Nesta’s debut makes for quite a star-studded affair at Stade Saputo

0 Comments
source: AP
Defender Alessandro Nesta slips on his new jersey after signing with the Montreal Impact soccer team, Friday, July 6, 2012, in Montreal. (AP Photo/The Canadian Press, Paul Chiasson)

MONTREAL – Tim Cahill won’t play at Stade Saputo tomorrow when New York visits Montréal, but with the much anticipated MLS debut of former Italian international Alessandro Nesta slated for tomorrow’s 7:30 p.m Eastern kickoff, the Impact’s match with the Eastern Conference-leading Red Bulls won’t lack for star power.

Consider Nesta, Kenny Cooper, and Sebastien Le Toux are not even designated players. Nor is this year’s number one draft pick, Andrew Wenger, who is expected to see some playing time as he returns from injury. Likewise, Matteo Ferrari – a former Italian international – could see time. Rafa Marquez’s calf will keep him sidelined, but two other designated players, Thierry Henry and Marco Di Vaio, will be the focal points of their teams’ attacks.
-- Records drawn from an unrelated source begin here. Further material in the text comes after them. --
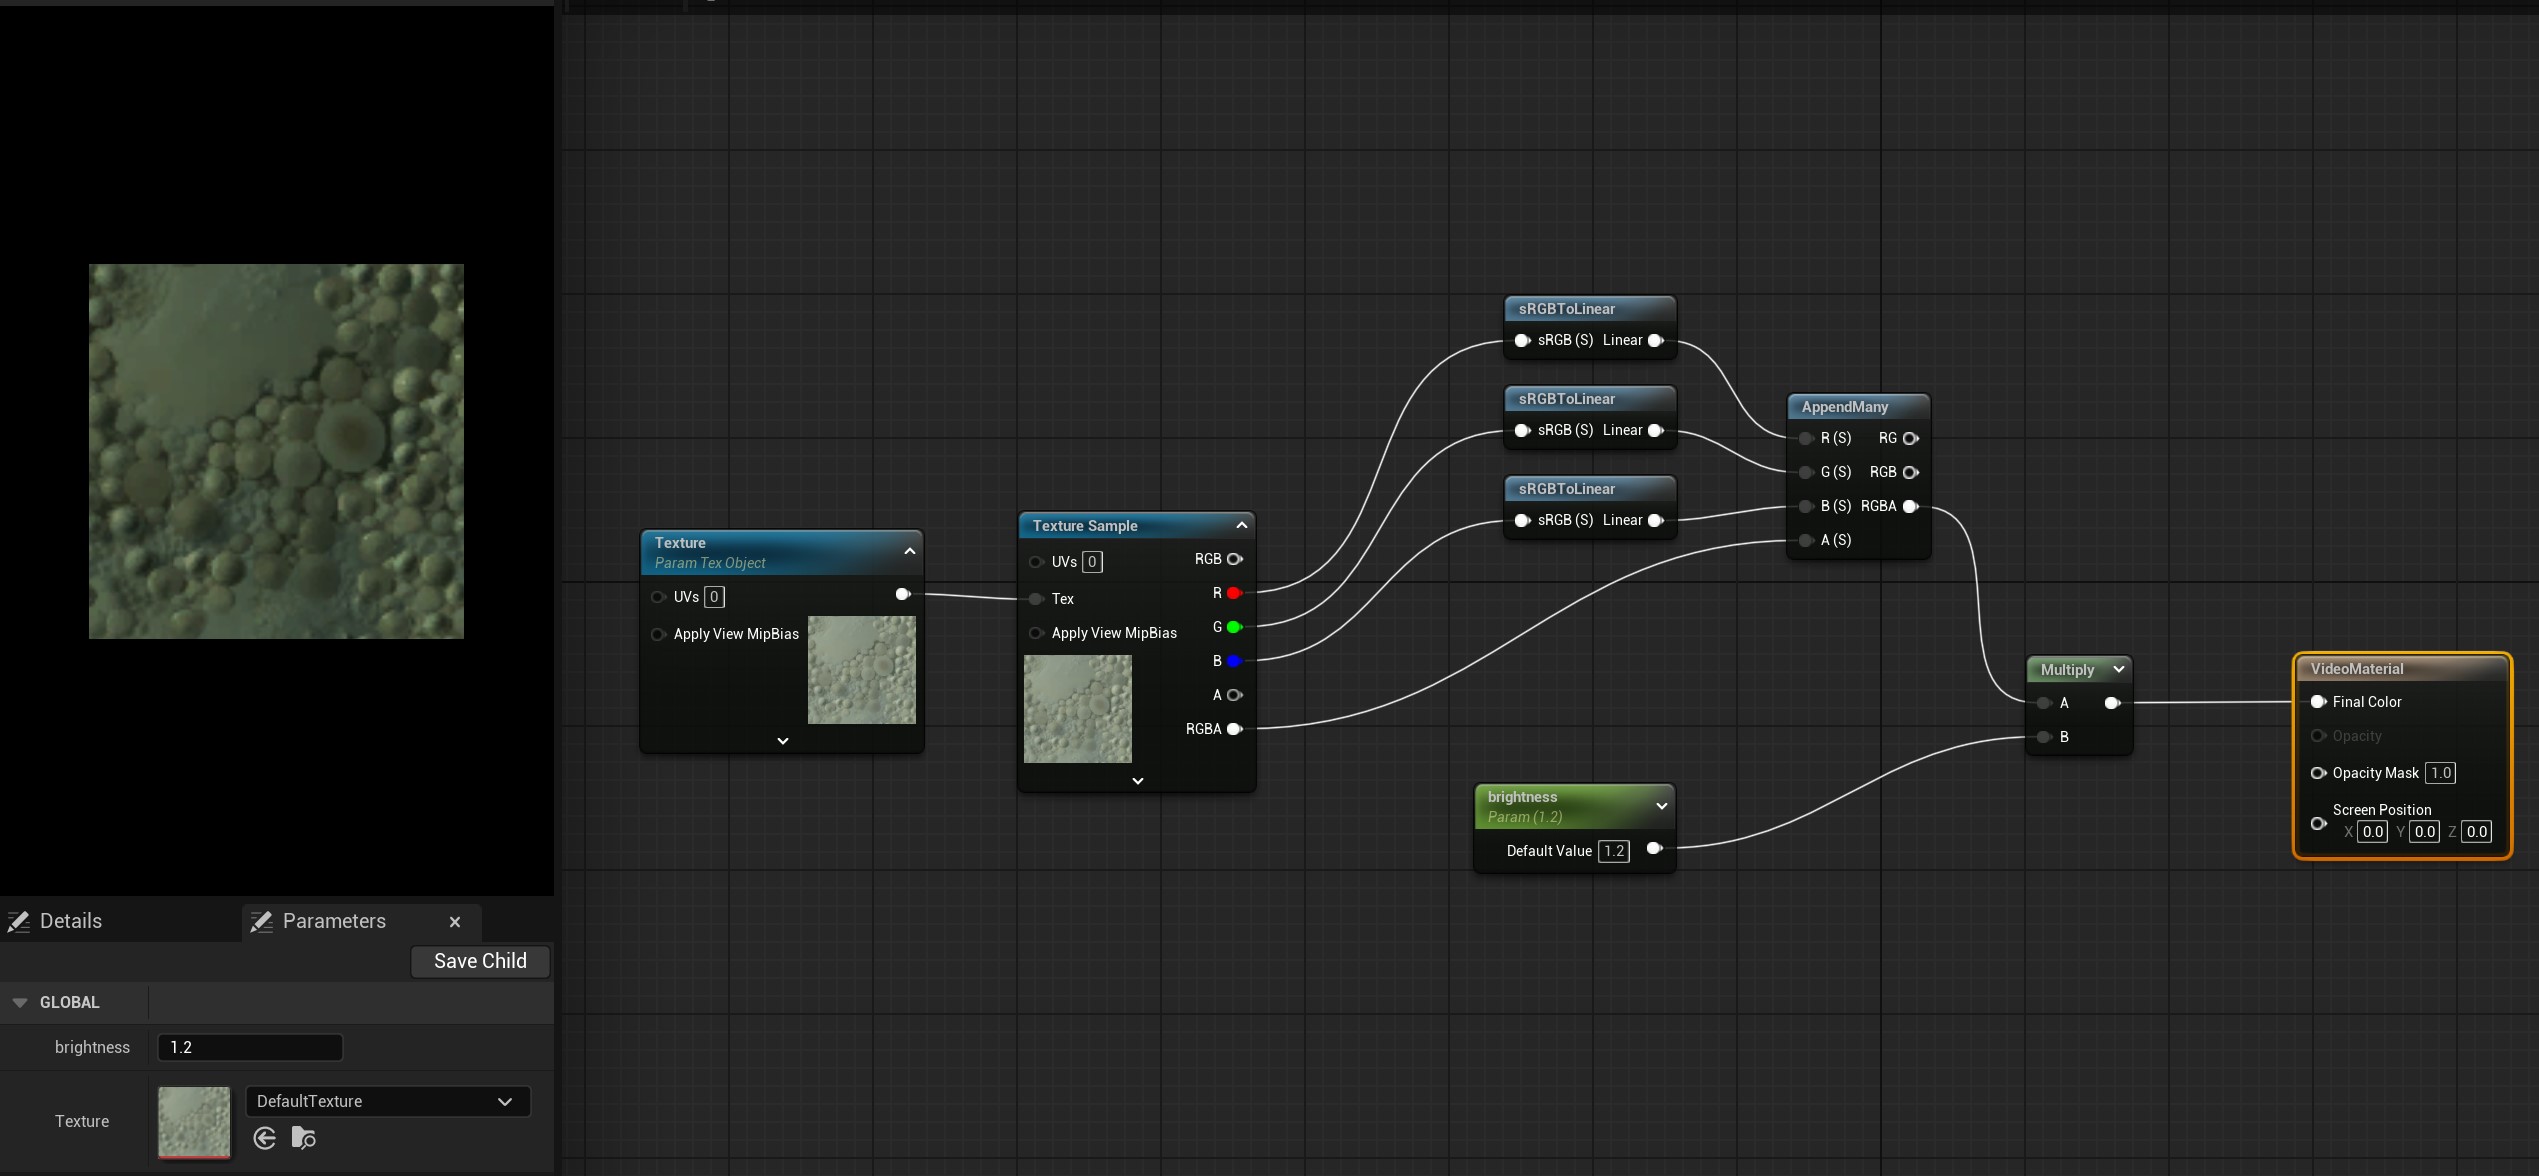Click the Details tab pencil icon
This screenshot has height=1176, width=2539.
[19, 922]
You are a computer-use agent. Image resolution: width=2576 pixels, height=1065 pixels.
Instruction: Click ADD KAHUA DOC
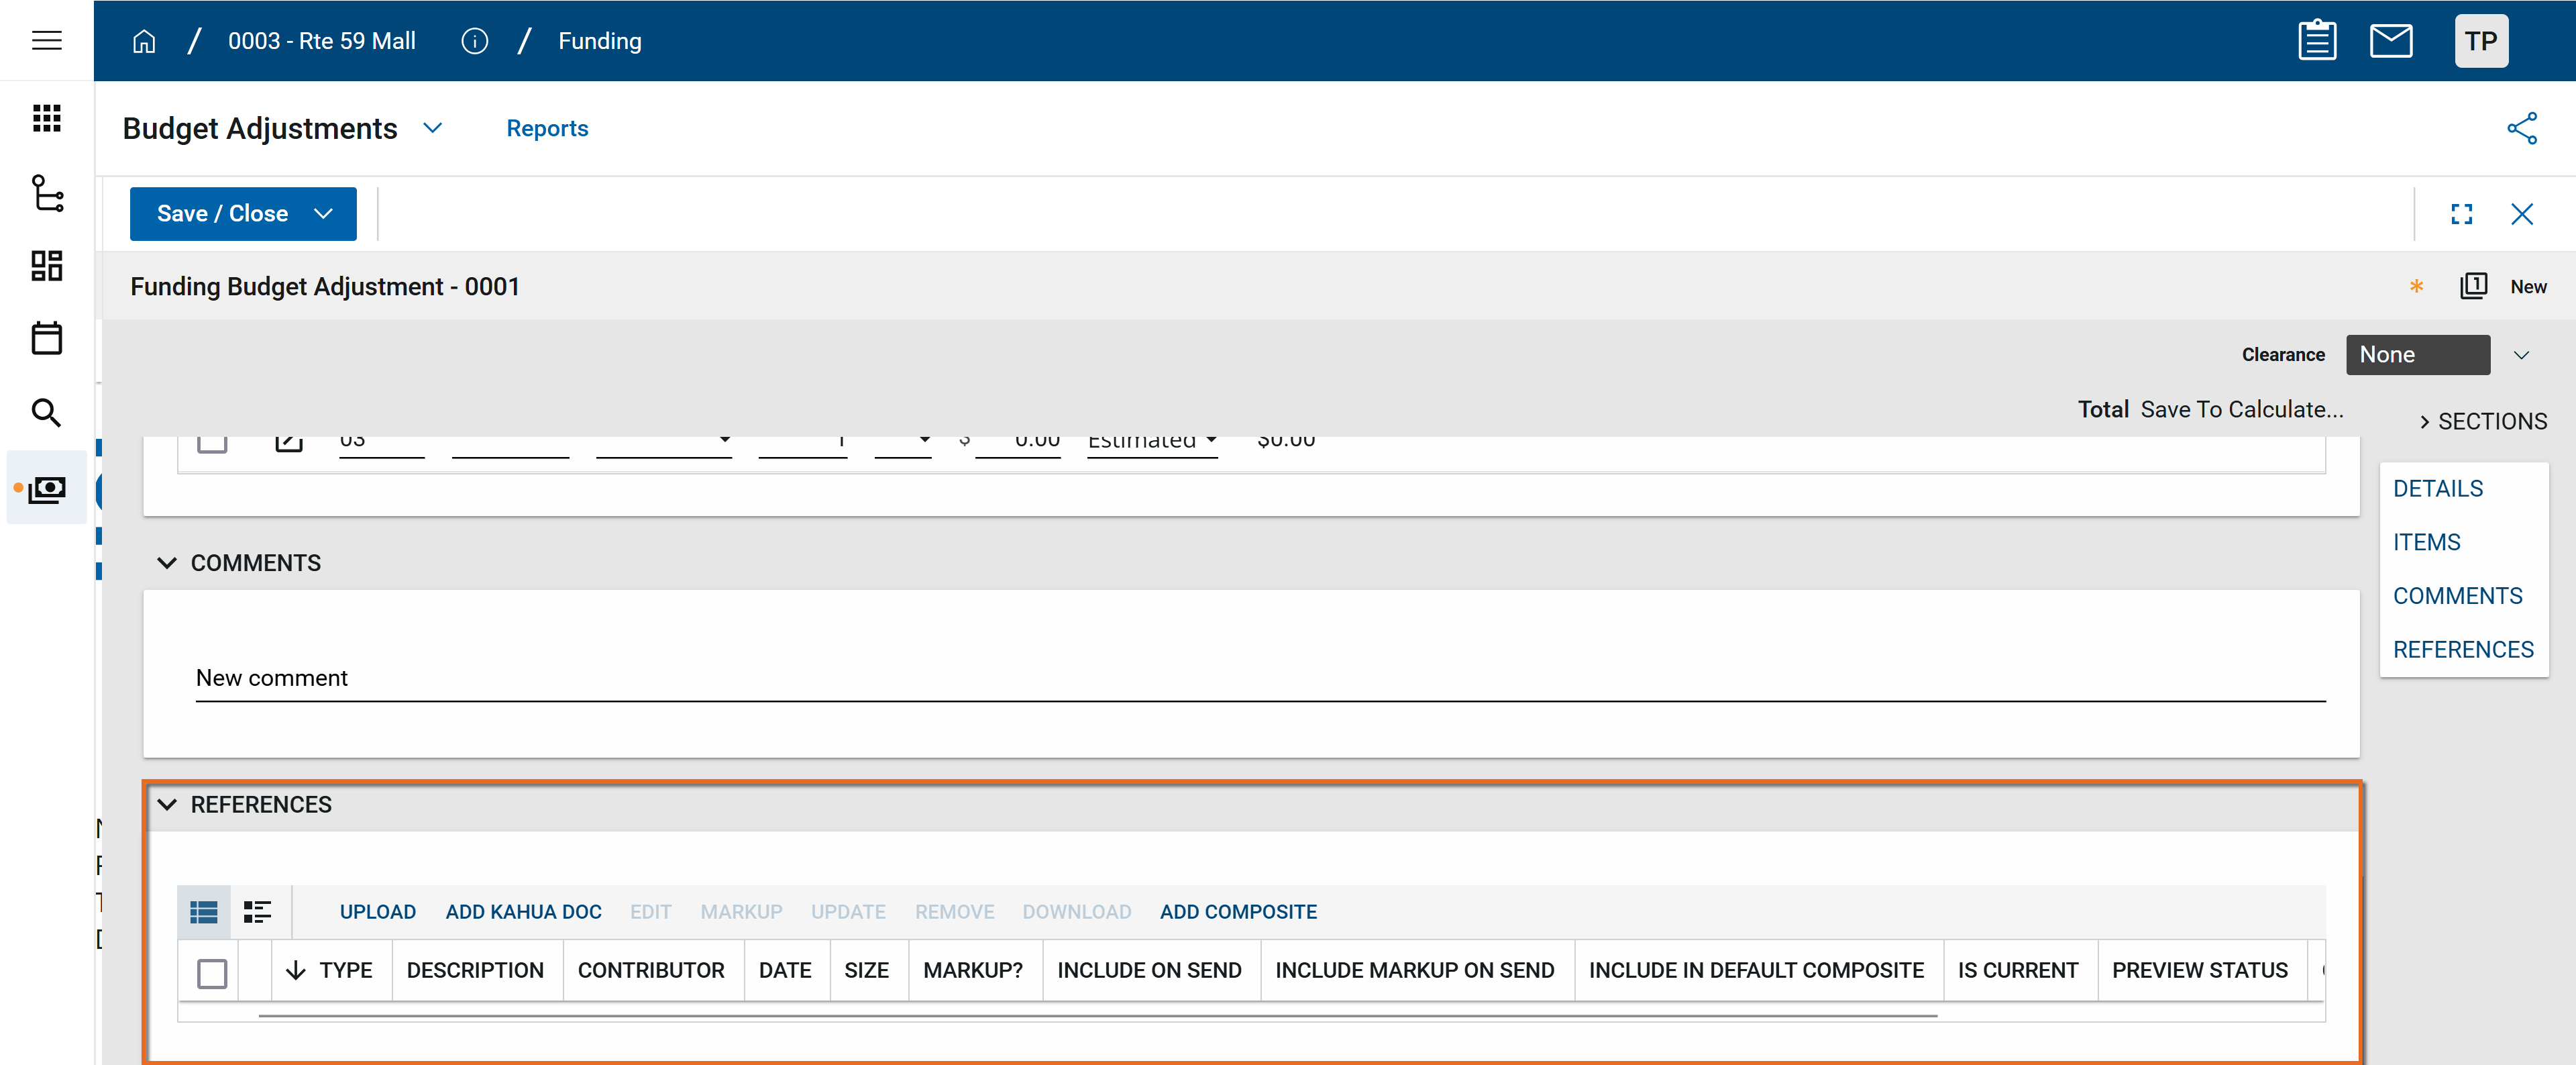point(523,911)
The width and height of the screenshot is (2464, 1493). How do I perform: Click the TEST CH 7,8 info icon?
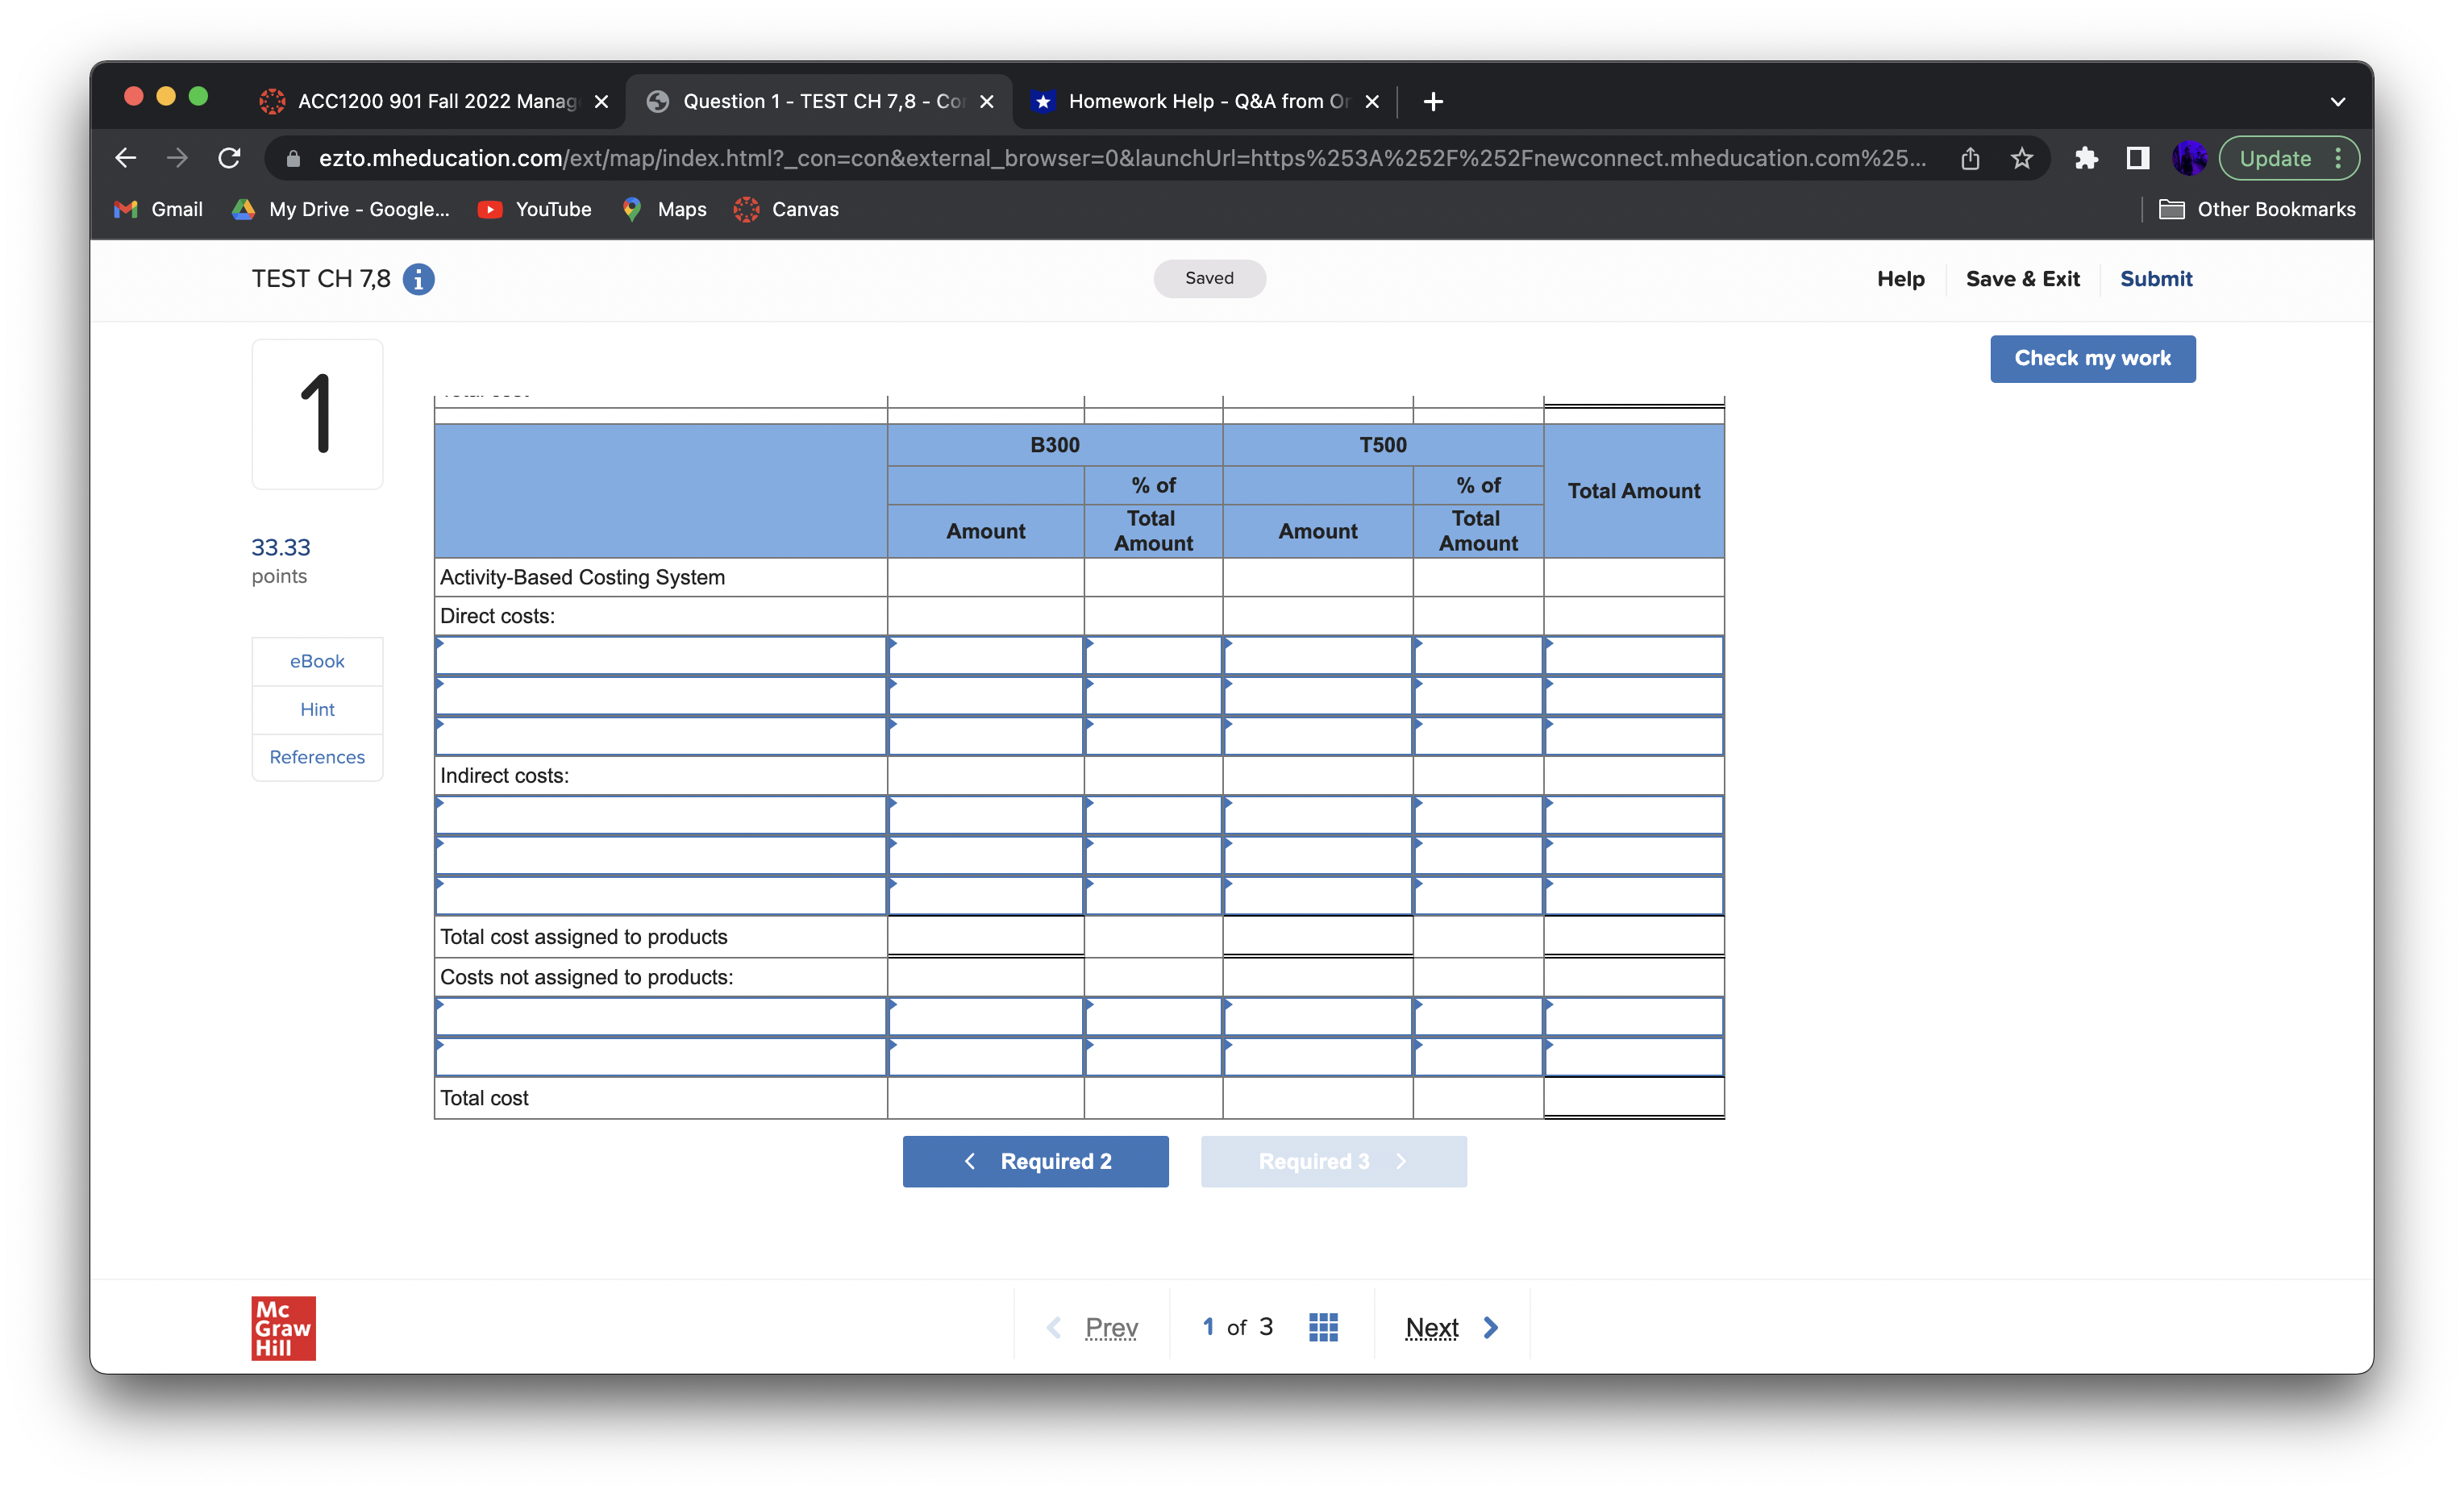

Star-studded affairs may be becoming more frequent in Major League Soccer, but Saturday’s game will be one of the league’s brightest in the league’s recent history.

For the Impact, who expect one of their best crowds of the season at Stade Saputo, the number of names above the title are irrelevant. Seven points behind Chicago for the East’s final playoff spot (with the Fire holding three matches in hand), Montréal needs a run to extend their first MLS season beyond 34 games.

“At this point in the season, it’s a game that we feel like it’s important to win,” captain Davy Arnaud said after Friday’s practice. “[The Red Bulls] have a lot of players who are dangerous … it’s going to be a big challenge for us.”

“I think we have a lot draw on,” head coach Jesse Marsch said, his team having been outscored 7-2 in two losses to New York this season. “We feel like in both those games we still had very good moments.”

Seven goals allowed speaks for itself, though, and with New York having added Le Toux since the teams met on May 19, Marsch is happy to have his best defenders available.

“Alessandro, Nelson [Rivas], Matteo and Andrew [Wenger]” will be available, Marsch confirmed, adding his team’s first draft pick to the list. “Having all four of those guys back in our team is a big plus.

“We know that those guys are going to be key guys and they’re going to help us.”

Ferrari, speaking of his own potential return, confirmed Nesta and Rivas are set to start.

“I talked with the coach. He said they were going to start with Nelson and Alessandro because they are more fit … I think I will have 30 minutes, or something like that.”

Regardless of who starts, the focus will be on set pieces, both defending and executing in attack. Montreal spent the final part of Friday’s practice working on them, and with Zarek Valentin still “another couple of weeks” away from returning from injury (according to Marsch), Houssan Camara at right back will keep one of the Impact’s better players on set pieces in the team.

But Camara alone won’t solve a problem which has become multi-faceted.

“It’s not giving bad fouls and bad set pieces,” Marsch said, trying to explain the problem. “It’s the mental focus. It’s the execution, the physical execution on the field, the communication.”

Fixing the problem, however, requires balance.

“What we don’t want to do is emphasize it so much that now we just start to panic every time we have a set piece. We still want to have [confidence in] how we do things, how we’re going to approach it, and how we’re going to deal with it.”

“I think what we went through today, it was a good exercise. I expect us to be ready.”

Thankfully for Montréal, they won’t have to be ready for a fully loaded Red Bulls’ team. Marquez will be out, while Tim Cahill is unlikely to receive his P-1 visa in time to make the trip to Stade Saputo. But even without two designated players, New York’s firepower asks an eternal question in game preparation: How much does a team adjust their own approach for the team they’re facing?

“You always want to stay true to what you’re good at and who you think you are,” Marsch explained. “I don’t think you want to take it so far so that you’re only thinking of what they do, but you certainly have to address it within the group.”

Once New York’s latest piece is available, Marsch sees balance as Red Bulls’ biggest concern, a concern with which he can empathize:

“Their major challenge now is how to use all of them, how to balance the team out. For us, we have a similar situation where now we feel like we have some really strong center backs … You don’t want to throw off the rhythm and the balance that [the players] established as a team, but you should also [focus on] how do you get your best players on the field, how they can make plays, and how they can make the difference for you.”

Those concerns will be on Marsch’s mind Saturday, with Nesta available while three players retur from injury. Trying to get each of them time, managing substitutions will be an issue for Marsch, which is why a Di Vaio-Wenger pairing may be relegated to a late-match solution.

“We just have to be careful with how many [players] we put on the field from the start that we’re not sure if they can make 90,” according to Marsch. “That’s the major consideration now when we’re thinking about things. But I expect all four of Rivas, Nesta, Ferrari, and Wenger to factor in tomorrow.”